Incoming from Queensland: Australia opener Matthew Renshaw has joined Kent for the first few County Championship matches. Photo: Michael Dodge/Getty Images

It helps, of course, when you have a bowler like Matt Henry, who took 75 wickets in Division Two last year. To his regret  Walker has decided Henry’s New Zealand commitments will make him unavailable this year, and with both Sam Billings and Joe Denly at the IPL, he has signed the Australian opener, Matt Renshaw, for the early part of the season while keeping the option of recruiting a strike bowler for later in the campaign.

Those decisions load extra responsibilities on the
relatively inexperienced shoulders of seamers such as Harry Podmore and Grant
Stewart, but Walker is comfortable with that.

“You could see young players grow last season and I’m hoping
the young attack we have this year will be our attack for the next ten years
and become a real force,” he said.

“A lot will be asked of those players because we don’t
currently have an out-and-out strike bowler. We might have some tough days but
I think they’ll learn a lot from it.”

And the coach is also excited about the arrival of Renshaw,
who will soon be batting with Heino Kuhn, another of the county’s successful
signings.

“People will see Matt coming over and say he’s getting ready
for a possible Ashes series but we just looked at what we needed,” he said.

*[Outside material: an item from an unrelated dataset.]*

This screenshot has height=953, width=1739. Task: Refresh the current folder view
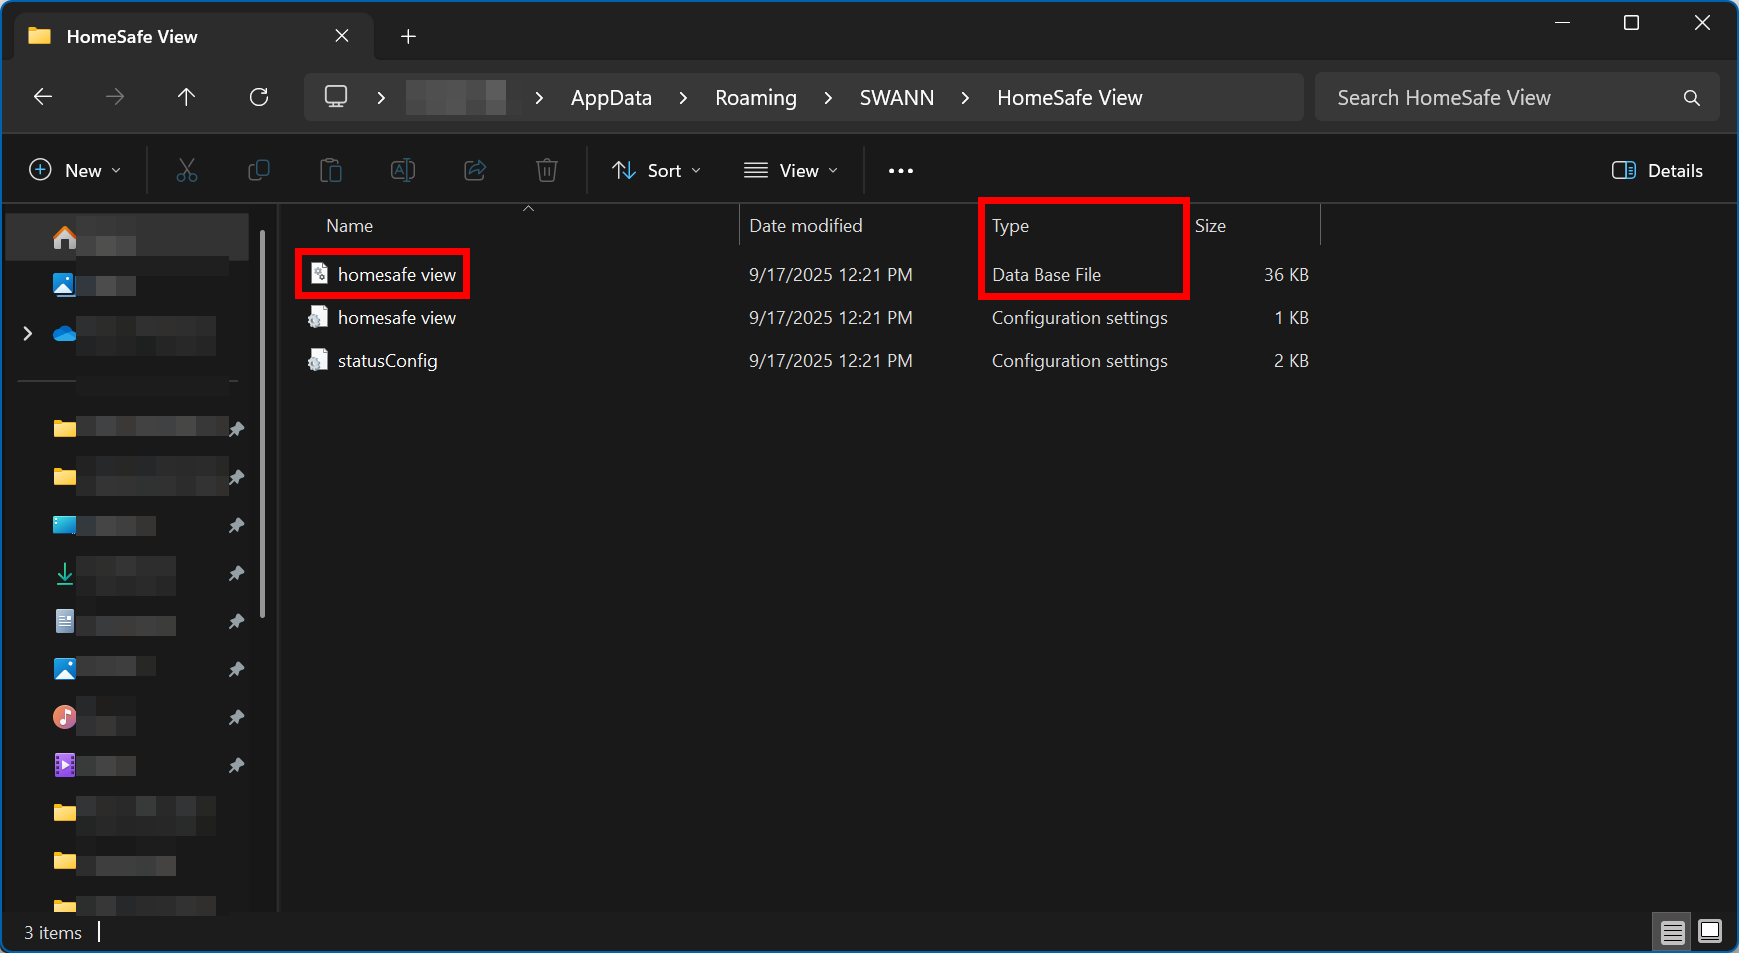click(x=259, y=97)
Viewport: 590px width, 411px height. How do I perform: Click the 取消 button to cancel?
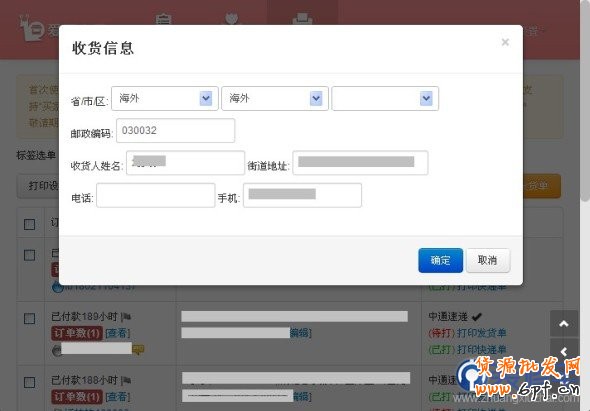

“Matt’s dynamic, young, hungry, he’s a left-hander and he’s
played early-season cricket in England before.

“And it’s important we attract good people as well as good
cricketers. They have to possess a level of skill but character is also right
up there because it’s extremely important that we have the right people in the
dressing-room.

“We want people who want to be here, people who are going to
offer more than just turning up and playing. Heino does that and he was just
such a great acquisition.”

No one who has seen the way Kuhn goes about his cricket is
terribly surprised he has been appointed Kent’s interim skipper while Billings
and Denly are at the IPL.

And when he leads his team out at Taunton next Friday, the
South African will almost certainly have at his side the evergreen Darren
Stevens, a cricketer who, at the grand age of 42, still has the enthusiasm of a
20-year-old and whose ambitions still burn so fiercely that he engaged a
personal trainer this winter.

“It’s not a sentimental decision to keep Darren here,” said
Walker. “We asked ourselves whether he offers us value and the answer was: Yes.
He has great experience and great skill, especially early season with the new
ball.

“But it was a difficult year for him last year because he
wants to play in every single game and he didn’t play at all in the T20.

“The young kids are snapping at his heels but that’s
something we’ve wanted for a long time. Darren still has the hunger, he still
wants to be the best he can be and that’s why he’s had such an incredible
career.

“God knows when he’s going to want to finish.”